At this bidding a number of attendants stepped forward from among the marble statues and pillars.

"To horse at once!" shouted Mohammed. "Call up the guard, and set off. Stop at the prison and obtain from Tarik a description of the dervish, and then for the north. Spare not your beasts. Off, now. Let not a man on the road escape your attention."

The officers withdrew, and the king had thought himself alone, when his eye fell upon a female who stood against one of the pillars near him.

"Who is there?"

"Your wife."

"Emina?"

"Yes."

"And what seek ye?"

"My husband."

"Then now that you have found him you can retire."

"Not so fast, my lord," returned Emina, moving a step towards the king. "I have come to speak with thee. I have come once more to beg of thee that thou wilt have compassion on me. Mohammed, thou wilt not take to thy bosom another wife to take precedence of me."

"Go seek thine own apartments, Emina, and leave me to myself."

"Answer me, Mohammed. I know the Christian has escaped, and that you will try to re-capture him. Of that you can do as you please; but, O, let me warn you not to move farther in your designs respecting Ben Hamed's daughter."

"What! would you threaten me?"

"No, my lord. Only would I warn thee. There's danger you cannot see. Give o'er this work—let Zehra alone—and all shall be well with you."

"Got thee gone! Away, Emina—else it shall not be well with thee."

"O, Mohammed, I implore thee!"

"Out! I say."

"Not until you have answered me."

"Zehra shall be as I have chosen, and that, too, ere two more suns have rolled over us."

"Then the worst be thine."

The king was maddened, and springing quickly forward he struck Emina upon the cheek.
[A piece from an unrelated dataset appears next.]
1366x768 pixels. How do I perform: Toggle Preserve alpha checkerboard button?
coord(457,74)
"There I now get thee gone," he gasped.

Emina started back as she received the blow, and she turned as pale as the marble that was grouped about her. She did not speak, but with a step that was as firm as iron she turned from the king's presence.
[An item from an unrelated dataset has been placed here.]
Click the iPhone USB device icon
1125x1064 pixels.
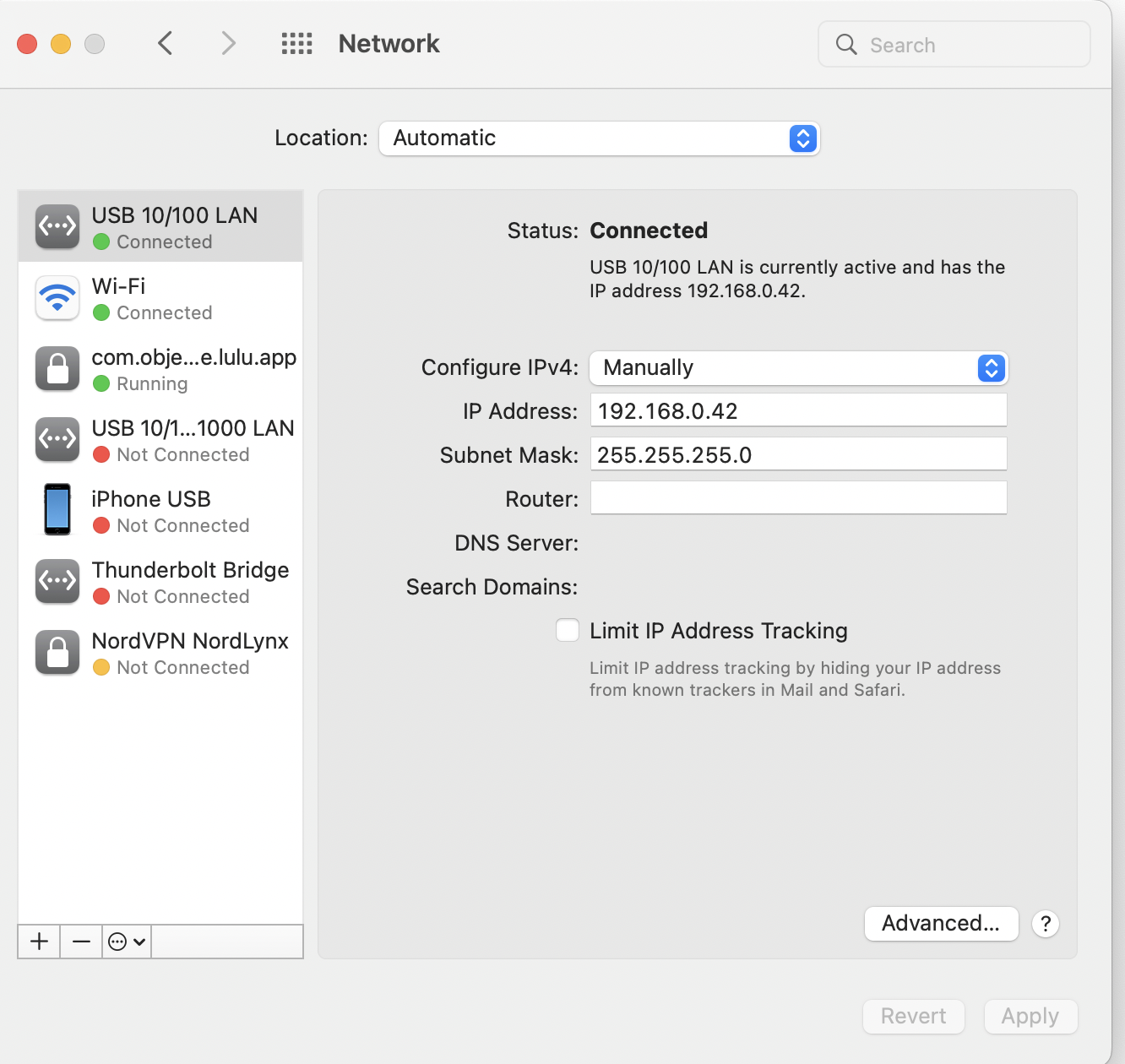tap(57, 509)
"Fool!" murmured Mohammed; and when the woman's form had disappeared, he sought his own couch. He did not think he was a fool!


CHAPTER XVII.—THE SIGNAL, AND THE MESSENGER.

IT was nearly daylight when Charles of Leon and his esquire reached the small hill where the former had been captured by the Moors. The east was already streaked with glowing red, and the stars were beginning to fade from sight. They reached the small wood at the foot of the hill, and here they stopped.

"Now throw off your wig and beard, and cast away that robe," said Pedro, "for should those come after us who would trace our steps, such marks would surely betray us."

"I had thought of that myself," returned the knight. "O, if I only had my good sword."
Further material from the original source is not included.